Port not closed, process doesn't exit on OpenSuse Tumbleweed with Node v20
toptensoftware opened this issue · comments
SerialPort Version
v9 and v11 (at least)
Node Version
v20.3.1
Electron Version
n/a
Platform
OpenSUSE Tumbleweed: Linux localhost.localdomain 6.4.3-1-default #1 SMP PREEMPT_DYNAMIC Tue Jul 11 06:23:11 UTC 2023 (5ab030f) x86_64 x86_64 x86_64 GNU/Linux
Architecture
x64
Hardware or chipset of serialport
FT232RL and cp210x
What steps will reproduce the bug?
See sample program below using Serial Port v11.
First problem:
- Run program as shown on OpenSusu Tumbleweed with node v20 and the process never exits
- Removing either the data handler section or the drain section allows the process to exit
- Problem doesn't happen on Ubuntu with Node v20 or OpenSusu Tumbleweed with Node v18
- Problem happens with Serial Port v9.0.4 and v11.0.0
Second problem: (probably related), attempting to reopen the serial port after closing it fails with "[Error: Error Resource temporarily unavailable Cannot lock port]".
let { SerialPort } = require('serialport');
function open(device, baud)
{
let serialPortOptions = {
dataBits: 8,
stopBits: 1,
parity: 'none',
baudRate: baud,
path: device,
};
return new Promise((resolve, reject) => {
let port = new SerialPort(serialPortOptions, function(err) {
if (err)
reject(err);
else
resolve(port);
});
});
}
function drain(port)
{
// Drain port
return new Promise((resolve, reject) => {
port.drain((function(err) {
if (err)
reject(err);
else
resolve();
}));
});
}
function close(port)
{
return new Promise((resolve, reject) => {
port.close(function(err) {
if (err)
reject(err);
else
resolve();
});
})
}
function onDataHandler(data)
{
console.log("On Data");
}
(async function() {
// Open port
console.log("Opening...");
let port = await open("/dev/ttyUSB0", 115200);
console.log("OK");
// Data handler
port.on('data', onDataHandler);
port.off('data', onDataHandler);
// Drain
console.log("Draining");
await drain(port);
console.log("OK");
// Close
console.log("Closing");
await close(port);
console.log("OK");
// PROBLEM 1: Process never exits.
// Remove "data handler" or "drain" calls above, problem doesn't happen
// PROBLEM 2: (possibly same issue) attempting to re-open the port fails with
// "[Error: Error Resource temporarily unavailable Cannot lock port]"
// Open again...
/*
console.log("Opening (again)...");
port = await open("/dev/ttyUSB0", 115200);
console.log("OK");
*/
})();
What happens?
- Process didn't exit even though all event handlers removed, all completion callbacks invoked and all promises resolved.

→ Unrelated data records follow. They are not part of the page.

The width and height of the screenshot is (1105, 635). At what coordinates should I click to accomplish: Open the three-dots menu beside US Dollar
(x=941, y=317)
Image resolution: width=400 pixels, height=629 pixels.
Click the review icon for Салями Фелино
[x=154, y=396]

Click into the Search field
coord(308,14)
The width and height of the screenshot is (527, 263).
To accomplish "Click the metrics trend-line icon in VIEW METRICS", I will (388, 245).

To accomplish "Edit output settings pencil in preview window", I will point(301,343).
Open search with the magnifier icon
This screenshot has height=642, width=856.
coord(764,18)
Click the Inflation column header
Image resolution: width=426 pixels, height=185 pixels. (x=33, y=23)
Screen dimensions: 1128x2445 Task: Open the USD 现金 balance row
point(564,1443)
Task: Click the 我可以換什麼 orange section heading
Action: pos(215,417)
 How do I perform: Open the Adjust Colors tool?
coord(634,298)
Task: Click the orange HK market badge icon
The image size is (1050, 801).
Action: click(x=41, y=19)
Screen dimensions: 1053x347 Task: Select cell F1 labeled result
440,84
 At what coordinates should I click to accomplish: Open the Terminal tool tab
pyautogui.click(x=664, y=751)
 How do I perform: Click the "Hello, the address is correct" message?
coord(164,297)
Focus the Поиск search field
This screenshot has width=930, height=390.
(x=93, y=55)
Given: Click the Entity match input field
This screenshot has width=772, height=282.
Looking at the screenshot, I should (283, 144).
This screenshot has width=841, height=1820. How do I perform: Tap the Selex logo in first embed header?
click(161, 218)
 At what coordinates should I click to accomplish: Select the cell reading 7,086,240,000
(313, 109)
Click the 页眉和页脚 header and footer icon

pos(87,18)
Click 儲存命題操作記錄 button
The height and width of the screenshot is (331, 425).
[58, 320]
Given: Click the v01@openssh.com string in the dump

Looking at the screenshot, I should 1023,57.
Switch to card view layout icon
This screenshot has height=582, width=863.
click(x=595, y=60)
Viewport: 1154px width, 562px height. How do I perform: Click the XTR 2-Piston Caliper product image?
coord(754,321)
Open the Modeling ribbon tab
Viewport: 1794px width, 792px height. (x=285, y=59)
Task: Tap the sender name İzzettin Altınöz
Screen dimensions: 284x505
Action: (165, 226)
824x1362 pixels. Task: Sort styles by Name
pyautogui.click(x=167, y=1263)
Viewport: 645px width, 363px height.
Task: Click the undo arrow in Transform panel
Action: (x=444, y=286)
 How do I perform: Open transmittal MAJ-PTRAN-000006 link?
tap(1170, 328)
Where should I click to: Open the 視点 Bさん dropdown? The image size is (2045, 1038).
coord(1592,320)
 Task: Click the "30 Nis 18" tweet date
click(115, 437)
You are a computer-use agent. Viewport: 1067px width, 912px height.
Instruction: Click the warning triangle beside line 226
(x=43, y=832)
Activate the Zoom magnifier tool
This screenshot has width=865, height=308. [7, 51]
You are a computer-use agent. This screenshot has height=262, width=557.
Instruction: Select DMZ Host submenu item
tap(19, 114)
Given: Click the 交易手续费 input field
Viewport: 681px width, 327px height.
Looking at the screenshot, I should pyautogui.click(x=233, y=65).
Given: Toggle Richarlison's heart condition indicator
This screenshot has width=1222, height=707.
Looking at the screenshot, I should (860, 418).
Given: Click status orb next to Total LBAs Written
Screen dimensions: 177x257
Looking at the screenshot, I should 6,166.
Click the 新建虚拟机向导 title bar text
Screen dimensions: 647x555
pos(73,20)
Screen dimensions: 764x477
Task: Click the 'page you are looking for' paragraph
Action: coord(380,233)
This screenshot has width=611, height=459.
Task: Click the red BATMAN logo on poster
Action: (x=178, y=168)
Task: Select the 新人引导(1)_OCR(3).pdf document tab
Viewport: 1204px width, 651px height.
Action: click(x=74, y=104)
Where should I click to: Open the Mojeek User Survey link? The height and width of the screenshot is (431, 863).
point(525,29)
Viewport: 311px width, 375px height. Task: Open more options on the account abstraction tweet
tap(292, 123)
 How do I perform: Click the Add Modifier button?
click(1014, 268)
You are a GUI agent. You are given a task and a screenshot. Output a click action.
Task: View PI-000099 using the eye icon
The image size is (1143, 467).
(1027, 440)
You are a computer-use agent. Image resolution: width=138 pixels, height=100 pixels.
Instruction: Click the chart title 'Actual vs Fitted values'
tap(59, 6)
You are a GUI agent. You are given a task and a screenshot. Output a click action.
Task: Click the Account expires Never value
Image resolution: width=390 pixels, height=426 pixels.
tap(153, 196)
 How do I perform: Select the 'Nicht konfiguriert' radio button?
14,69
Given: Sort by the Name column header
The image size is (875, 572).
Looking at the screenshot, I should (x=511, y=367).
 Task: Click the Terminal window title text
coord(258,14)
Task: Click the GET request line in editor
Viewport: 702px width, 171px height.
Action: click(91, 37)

- Port seems to be left open and can't be re-opened.
What should have happened?
- Process should exit
- Port should be able to be re-opened.
Additional information
As noted, doesn't happen on Ubuntu and doesn't happen pre-node v20.
When you mention that this issue doesn't appear on Ubuntu, would I be correct to infer that you are using the LTS release (22.04)?
If so, I wonder if this is down to some recently introduced incompatibility between one of the distro packages, and one of the node js changes or dependencies?
Would it be possible to run some extra tests to narrow down the specific change which causes the incompatibility? for example to see if the issue also shows up on the bleeding edge versions of ubuntu?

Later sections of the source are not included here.